Quick Tips to Format Data to Make your Data Sets Flexible

If you want to analyze or manipulate data, you have to save it in a format that you can easily retrieve. So I want to go over a few best practices for saving data so that it can effectively be used in the future.

Don’t include multiple pieces of data in the same cell.

There are many reasons you might do this, like having multiple keywords that are relevant to a particular page. But it will make the data super difficult to sort, compare and understand in any other way besides by a human.

Do create a new sheet or table (if you’re talking Access) for each type of data.

When dealing with data where multiple data fields have more than one relationship to another field (ie: each URL and each Keyword have multiple relationships to the other), the ideal way to save this information is actually in three different tables--one for each field, and another to define relationships.

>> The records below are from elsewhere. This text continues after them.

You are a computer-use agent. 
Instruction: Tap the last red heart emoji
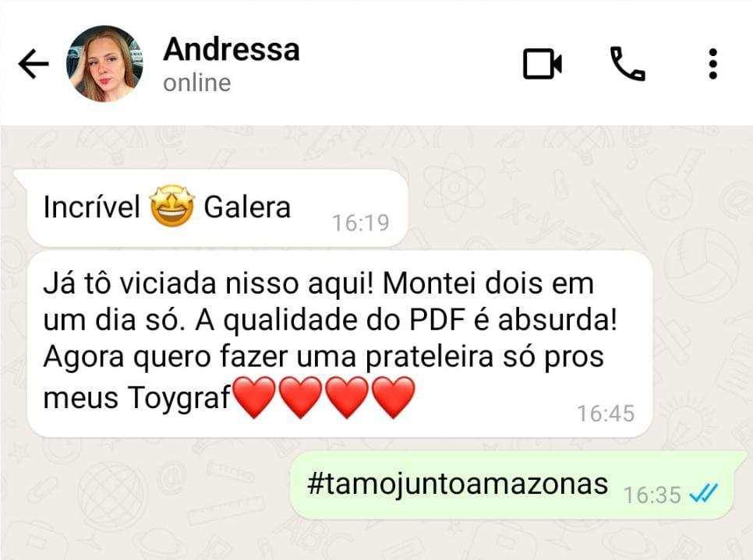pyautogui.click(x=394, y=397)
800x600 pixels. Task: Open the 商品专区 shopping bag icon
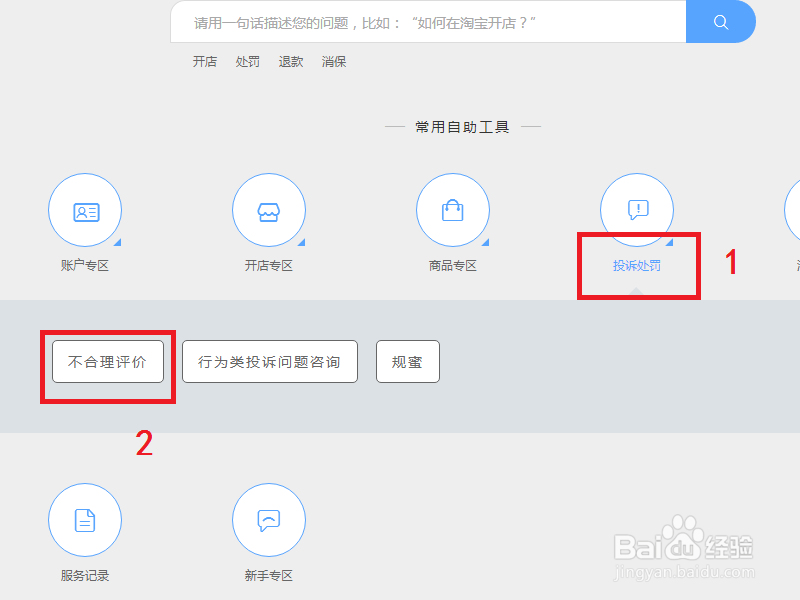pyautogui.click(x=453, y=210)
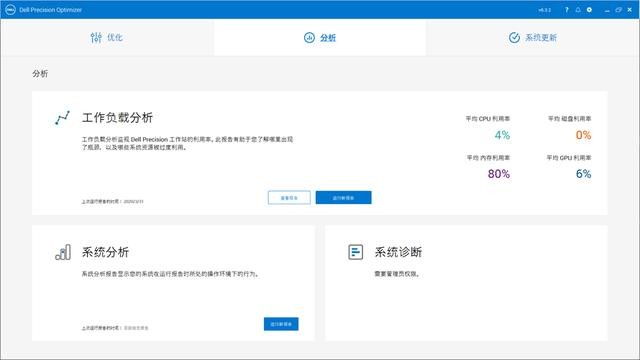Screen dimensions: 640x360
Task: Click the sliders icon on 优化 tab
Action: click(96, 38)
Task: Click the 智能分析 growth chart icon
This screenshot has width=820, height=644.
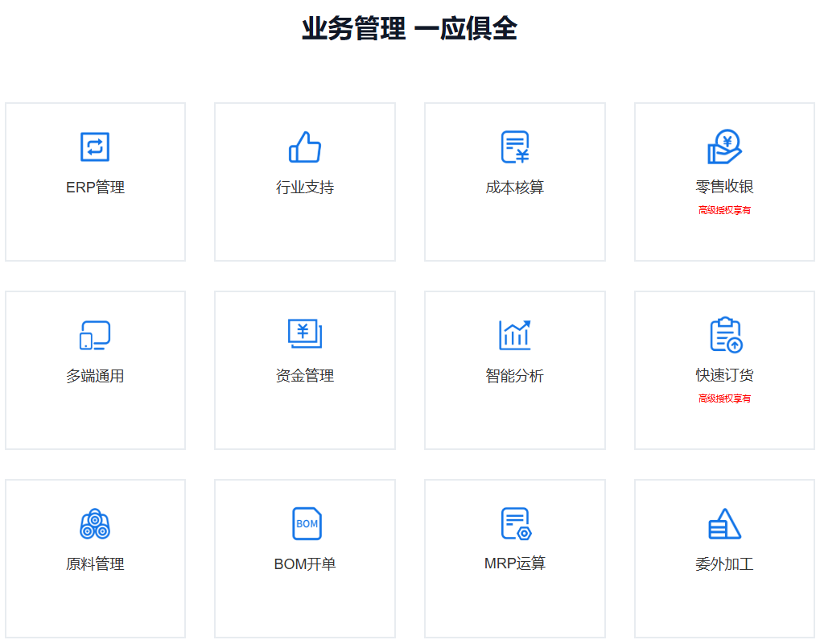Action: click(515, 335)
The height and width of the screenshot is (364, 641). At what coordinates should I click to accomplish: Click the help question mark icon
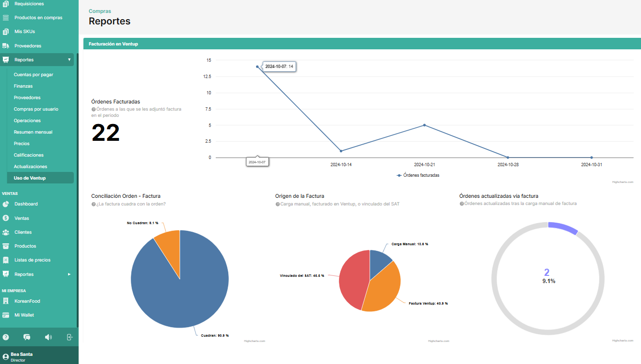point(6,337)
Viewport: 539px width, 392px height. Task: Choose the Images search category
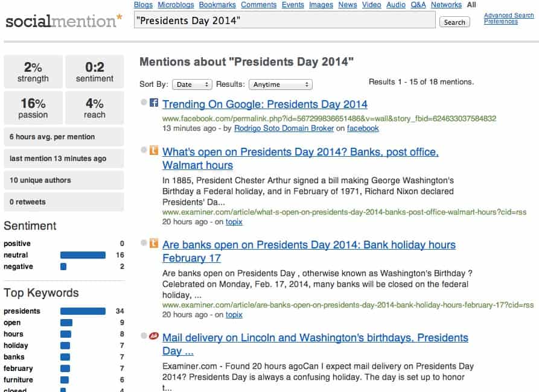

data tables and relationship table.

So your first table will list only URLs and an ID:

And your second table will just have keywords:

A third table will define the relationships between each of these fields of data, using each of their ID numbers as the identifier:

This allows you to indicate anything about each unique relationship, such as whether it’s primary (1 for yes, 0 for no).

Then, each of the URL and Keywords tables can have additional information where there is information unique to each row:

From here, we can use QUERY & VLOOKUP to determine the likelihood of ranking for a particular URL:

In this sheet, when you change the URL, it will automatically update the PA (Page Authority), as well as what the PAs of top ranking pages are. You can see the formulas in my examples spreadsheet.

While there are other tools for this specific use case, saving your data in this way makes it much more flexible.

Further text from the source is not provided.